The FedRAMP Container Security Checklist
Use this checklist to validate whether your containerized environment aligns with FedRAMP (Rev.4/Rev.5) and the emerging FedRAMP20X requirements.
1. Baseline FedRAMP Requirements
Security Categorization
- Map your system to FedRAMP Low / Moderate / High.
- Validate NIST 800-53 control inheritance and gaps for your supply chain
2. FIPS-Validated Cryptography
- Ensure platform, runtime, OS, libraries, TLS implementations operate in FIPS mode.
- Ensure base images use a validated CMVP certificate.
3. Use Hardened & STIG-Aligned Images like echo
- Ensure images meet DISA STIG or equivalent hardening requirements.
- Ensure hardened variants are clearly tagged and traceable.
- Document third-party software inside hardened containers.
- Automatically block general-purpose, unverified, or public images without vetting.
4. SBOM & Provenance
- Ensure SBOMs are generated for every build.
- Ensure provenance is signed for each build.
- Ensure SBOM and attestations are stored in an auditable system.
5. Image Scanning (30-Day Window)
- Automated container image scanning pre-deployment and monthly.
- Automatically block images older than 30 days without scanning.
6. Build, Test, Deploy Pipeline Controls
- Automate CI/CD controls for hardening, image signing, policy rules, SBOM creation, FIPS/STIG variants, and vulnerability thresholds.
7. Orchestration Logging
- Automatically retain build logs, deployment logs, and policy decision points.
8. Runtime & Continuous Monitoring
- Monitor containers, host OS, network flows, registries
- Conduct monthly vulnerability reporting
9. Optional: Security Sensors
- Place sensors on hosts, clusters, registries, CI/CD
- Inspect CVEs, anomalies, exploits and cryptographic compliance
10. Transmission Confidentiality
- Ensure encrypted communication between containers, services and nodes.
11. Inventory & Asset Management
- Use unique asset IDs for every class of image
- Document in the FedRAMP Integrated Inventory Workbook.
12. Inventory Reporting
- Create monthly reports for SBOMs, vulnerabilities, changelogs, and baseline drift
13. Vulnerability Management
- Remediate high/critical CVEs within FDA-aligned SLAs.
- Use hardened images that remediate vulnerabilities pre-pulling.
14. Automated Remediation
- Integrate tools for auto-patching, automated rebuilds, and SBOM updates
15. Compliance Evidence & Documentation
Maintain:
- Hardening documentation
- FIPS module validation
- Supply-chain logs
- Image lineage records
- Monthly vulnerability scan reports
- CI/CD policy-as-code configurations
- Incident response reports
FAQs
Which container security tools are best suited for FedRAMP compliance?
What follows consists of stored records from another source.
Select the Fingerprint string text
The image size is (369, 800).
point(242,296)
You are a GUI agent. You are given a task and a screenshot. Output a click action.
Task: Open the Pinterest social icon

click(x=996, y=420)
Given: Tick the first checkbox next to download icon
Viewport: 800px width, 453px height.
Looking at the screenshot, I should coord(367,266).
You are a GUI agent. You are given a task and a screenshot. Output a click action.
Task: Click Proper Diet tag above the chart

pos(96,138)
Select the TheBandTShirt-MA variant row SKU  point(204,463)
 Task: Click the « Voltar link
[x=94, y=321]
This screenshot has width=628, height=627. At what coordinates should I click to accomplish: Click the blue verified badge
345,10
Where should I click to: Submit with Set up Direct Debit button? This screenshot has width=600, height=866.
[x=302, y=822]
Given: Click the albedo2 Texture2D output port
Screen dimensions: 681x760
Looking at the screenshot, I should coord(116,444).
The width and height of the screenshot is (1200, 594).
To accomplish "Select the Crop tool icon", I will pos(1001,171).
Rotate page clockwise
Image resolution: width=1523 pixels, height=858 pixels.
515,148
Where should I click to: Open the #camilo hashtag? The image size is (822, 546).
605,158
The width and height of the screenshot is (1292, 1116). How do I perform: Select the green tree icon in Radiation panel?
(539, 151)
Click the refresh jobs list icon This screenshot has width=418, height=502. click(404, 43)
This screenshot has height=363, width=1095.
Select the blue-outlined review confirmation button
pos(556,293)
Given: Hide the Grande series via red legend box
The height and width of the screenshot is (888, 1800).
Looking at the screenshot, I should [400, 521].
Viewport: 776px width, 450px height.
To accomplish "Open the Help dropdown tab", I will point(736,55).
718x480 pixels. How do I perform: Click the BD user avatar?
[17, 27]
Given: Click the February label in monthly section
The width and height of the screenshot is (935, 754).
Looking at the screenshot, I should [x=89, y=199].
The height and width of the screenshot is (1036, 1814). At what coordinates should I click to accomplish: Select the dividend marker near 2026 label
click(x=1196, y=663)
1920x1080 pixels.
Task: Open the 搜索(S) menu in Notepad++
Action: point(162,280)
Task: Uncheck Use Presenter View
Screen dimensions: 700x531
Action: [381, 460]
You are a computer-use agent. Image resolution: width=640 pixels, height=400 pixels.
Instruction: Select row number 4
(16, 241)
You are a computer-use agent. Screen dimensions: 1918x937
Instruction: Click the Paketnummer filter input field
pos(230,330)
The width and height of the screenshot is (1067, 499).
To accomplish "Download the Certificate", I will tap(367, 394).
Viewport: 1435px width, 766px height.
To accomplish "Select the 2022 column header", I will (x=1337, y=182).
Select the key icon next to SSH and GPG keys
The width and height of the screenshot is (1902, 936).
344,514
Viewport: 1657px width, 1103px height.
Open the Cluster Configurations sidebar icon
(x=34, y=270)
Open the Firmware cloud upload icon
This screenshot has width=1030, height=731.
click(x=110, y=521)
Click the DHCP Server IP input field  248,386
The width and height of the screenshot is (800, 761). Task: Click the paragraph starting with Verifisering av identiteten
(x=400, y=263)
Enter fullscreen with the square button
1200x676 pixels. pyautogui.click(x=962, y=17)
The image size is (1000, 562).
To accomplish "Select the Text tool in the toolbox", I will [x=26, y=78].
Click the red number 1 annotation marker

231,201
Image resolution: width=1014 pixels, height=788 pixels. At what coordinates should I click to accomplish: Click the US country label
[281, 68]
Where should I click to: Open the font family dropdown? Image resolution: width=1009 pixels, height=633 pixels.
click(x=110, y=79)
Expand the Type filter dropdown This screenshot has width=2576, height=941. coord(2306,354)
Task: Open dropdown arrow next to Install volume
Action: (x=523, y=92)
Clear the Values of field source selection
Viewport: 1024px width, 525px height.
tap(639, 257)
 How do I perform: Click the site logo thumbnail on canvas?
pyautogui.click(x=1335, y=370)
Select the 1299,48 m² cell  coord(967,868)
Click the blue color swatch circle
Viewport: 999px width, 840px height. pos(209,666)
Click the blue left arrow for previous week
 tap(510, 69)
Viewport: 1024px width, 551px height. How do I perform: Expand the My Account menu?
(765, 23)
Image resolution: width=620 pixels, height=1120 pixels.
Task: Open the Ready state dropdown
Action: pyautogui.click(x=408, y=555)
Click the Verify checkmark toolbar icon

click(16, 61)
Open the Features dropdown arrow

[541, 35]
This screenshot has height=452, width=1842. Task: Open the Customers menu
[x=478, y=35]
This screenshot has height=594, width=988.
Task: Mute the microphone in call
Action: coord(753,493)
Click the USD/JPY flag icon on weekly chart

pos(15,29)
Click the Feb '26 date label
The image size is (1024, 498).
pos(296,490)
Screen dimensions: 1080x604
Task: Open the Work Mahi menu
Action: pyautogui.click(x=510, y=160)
Tools that scan container images or provide hardened images, generate SBOMs, integrate with CI/CD pipelines, enforce deployment policies, and support registry monitoring. Tools like echo offer FIPS encryption, tools for signed provenance, CVE‐reporting dashboards, asset inventory, and audit-report exports.
How does automated remediation support FedRAMP goals?
Automated remediation accelerates the patching of vulnerabilities. This reduces exposure and ensures that only compliant images are deployed. Images like echo, which are automatically patched and hardened for you, are a great way to enable developers to start with a clean foundation.
Can open source tools meet FedRAMP requirements?
It’s possible, if they are properly configured, integrated into automated pipelines, produce requisite outputs (e.g., SBOMs, signed images, monthly reports), and enable retaining audit evidence. However, the burden of proof and documentation is higher, and providers must work harder to validate baselines (hardening), ensure provenance, and scan SLAs, etc. This is an ongoing maintenance process, since OSS images are inherently vulnerable, which can put compliance at risk.